CONCLUSIONS AND PERSPECTIVES

The most advanced COVID-19 vaccine candidates that are currently in phase 3 or phase 2/3 clinical trials or have been granted EUA are all expected to be stored and transported at cold or ultracold temperatures (i.e., 2–8°C, or −20°C or −70°C). Thus, even if all of them are successfully commercialized, rapid mass immunization of the world population is expected to be challenged by the costs and logistics needed to maintain the vaccines in the (ultra)cold temperatures during transport, storage, and distribution, particularly in less developed communities. Moreover, existing cold chain will struggle to support both the standard national immunization programs and COVID-19 vaccines (98). For some of the vaccines, accidental breach of the cold chain may result in immunization failure or vaccine wastage.

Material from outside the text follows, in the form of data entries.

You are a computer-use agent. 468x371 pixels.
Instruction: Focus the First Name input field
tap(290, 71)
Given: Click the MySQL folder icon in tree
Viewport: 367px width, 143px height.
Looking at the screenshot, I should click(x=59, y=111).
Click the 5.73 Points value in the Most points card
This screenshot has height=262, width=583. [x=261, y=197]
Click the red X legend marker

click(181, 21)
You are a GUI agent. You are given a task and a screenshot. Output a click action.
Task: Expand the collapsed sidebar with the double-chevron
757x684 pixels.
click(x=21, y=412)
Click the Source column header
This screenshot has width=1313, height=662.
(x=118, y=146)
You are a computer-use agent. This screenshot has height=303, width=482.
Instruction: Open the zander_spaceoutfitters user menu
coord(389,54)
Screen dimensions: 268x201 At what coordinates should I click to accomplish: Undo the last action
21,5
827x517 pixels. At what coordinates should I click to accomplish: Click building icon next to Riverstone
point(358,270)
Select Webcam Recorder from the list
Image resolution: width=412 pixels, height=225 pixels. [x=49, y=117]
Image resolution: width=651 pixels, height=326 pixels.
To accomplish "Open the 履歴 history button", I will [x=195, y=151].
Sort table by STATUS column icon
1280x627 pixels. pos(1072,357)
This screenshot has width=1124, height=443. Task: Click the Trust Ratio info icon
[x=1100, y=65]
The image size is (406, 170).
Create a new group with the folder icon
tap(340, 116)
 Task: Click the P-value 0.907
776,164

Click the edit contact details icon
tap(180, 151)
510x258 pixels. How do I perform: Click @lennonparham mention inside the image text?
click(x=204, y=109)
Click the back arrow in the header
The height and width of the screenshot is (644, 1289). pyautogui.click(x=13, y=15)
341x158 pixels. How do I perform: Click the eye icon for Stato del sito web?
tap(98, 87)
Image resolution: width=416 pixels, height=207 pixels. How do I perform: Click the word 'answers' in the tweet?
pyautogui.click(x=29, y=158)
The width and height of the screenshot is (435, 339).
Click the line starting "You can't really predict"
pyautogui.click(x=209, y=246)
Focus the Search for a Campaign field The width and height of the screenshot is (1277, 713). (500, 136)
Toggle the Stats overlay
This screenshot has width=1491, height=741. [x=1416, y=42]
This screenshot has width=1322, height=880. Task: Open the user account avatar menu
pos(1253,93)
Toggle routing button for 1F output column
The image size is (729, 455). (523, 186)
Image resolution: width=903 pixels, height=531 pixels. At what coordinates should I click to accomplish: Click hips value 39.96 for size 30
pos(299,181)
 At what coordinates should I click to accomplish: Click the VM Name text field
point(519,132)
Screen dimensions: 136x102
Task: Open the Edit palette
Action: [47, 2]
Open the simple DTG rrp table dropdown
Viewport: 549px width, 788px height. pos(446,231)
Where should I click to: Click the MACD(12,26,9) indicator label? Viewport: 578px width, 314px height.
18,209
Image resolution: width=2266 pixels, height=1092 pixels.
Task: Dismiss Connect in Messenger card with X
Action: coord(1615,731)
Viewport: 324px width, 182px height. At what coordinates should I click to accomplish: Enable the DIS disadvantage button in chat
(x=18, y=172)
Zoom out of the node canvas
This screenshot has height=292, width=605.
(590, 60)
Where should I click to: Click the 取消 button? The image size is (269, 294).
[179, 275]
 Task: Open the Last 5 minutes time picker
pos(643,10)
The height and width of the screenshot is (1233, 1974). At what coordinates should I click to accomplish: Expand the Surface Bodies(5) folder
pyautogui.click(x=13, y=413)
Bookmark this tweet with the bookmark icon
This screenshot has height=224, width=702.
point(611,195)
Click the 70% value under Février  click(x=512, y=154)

Mathematical simulation of vaccination revealed that factors associated with execution are more important in the effectiveness of global vaccination programs than the vaccines’ immunogenicity established in the clinical studies (144). Thus, the efficiency of vaccine manufacturing and distribution along with other factors such as pandemic severity and public preparation should be considered during the development of effective vaccine candidates. “Even a vaccine that is only 50% effective in preventing disease could quell the pandemic if it were distributed quickly enough,” said Jason L. Schwartz of Yale School of Public Health (145). According to the FDA guidance document for industry, a minimum primary efficacy threshold of 50% will ensure the effectiveness of COVID-19 vaccine candidate (146). Thus, the efficiency of vaccine distribution must be considered while developing next generation COVID-19 vaccines. Importantly, there are existing technologies that can be applied to transform most, if not all, the vaccines into dry powders to overcome the strict cold or ultracold temperature requirement to ultimately improve the efficiency of vaccine distribution. Vaccine developers must be incentivized to prioritize vaccine stability outside the cold chain. It is understandable that during the early phase of the race for safe and effective SARS-CoV-2 vaccines, logistics for distribution and storage stability were not be a priority to vaccine developers. In the next phase of vaccine development, more thermostable second-generation vaccines must be developed.